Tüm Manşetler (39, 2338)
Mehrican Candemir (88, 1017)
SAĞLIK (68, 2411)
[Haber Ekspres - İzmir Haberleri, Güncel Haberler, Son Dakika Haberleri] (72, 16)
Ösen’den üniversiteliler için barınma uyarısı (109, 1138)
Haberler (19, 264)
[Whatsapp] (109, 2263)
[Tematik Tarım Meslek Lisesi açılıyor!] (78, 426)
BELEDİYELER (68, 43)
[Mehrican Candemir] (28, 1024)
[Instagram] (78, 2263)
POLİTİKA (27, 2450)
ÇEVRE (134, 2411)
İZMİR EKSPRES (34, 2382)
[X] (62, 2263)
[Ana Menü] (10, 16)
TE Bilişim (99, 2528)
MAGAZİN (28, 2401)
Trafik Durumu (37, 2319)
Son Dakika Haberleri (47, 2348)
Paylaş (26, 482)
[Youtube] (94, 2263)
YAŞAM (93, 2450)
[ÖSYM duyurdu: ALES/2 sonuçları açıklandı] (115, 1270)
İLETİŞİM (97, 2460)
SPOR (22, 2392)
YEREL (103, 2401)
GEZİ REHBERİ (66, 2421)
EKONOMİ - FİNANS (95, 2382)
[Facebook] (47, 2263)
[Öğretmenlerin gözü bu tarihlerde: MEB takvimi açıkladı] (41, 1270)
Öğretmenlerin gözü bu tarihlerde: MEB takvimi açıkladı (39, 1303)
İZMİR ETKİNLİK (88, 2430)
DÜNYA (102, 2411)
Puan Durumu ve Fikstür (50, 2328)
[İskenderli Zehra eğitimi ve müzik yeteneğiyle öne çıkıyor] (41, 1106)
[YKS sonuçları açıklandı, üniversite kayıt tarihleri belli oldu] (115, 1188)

§ ACTIVITY:
From the material above, copy each line that includes the word "gözü".

§ REPLY:
[Öğretmenlerin gözü bu tarihlerde: MEB takvimi açıkladı] (41, 1270)
Öğretmenlerin gözü bu tarihlerde: MEB takvimi açıkladı (39, 1303)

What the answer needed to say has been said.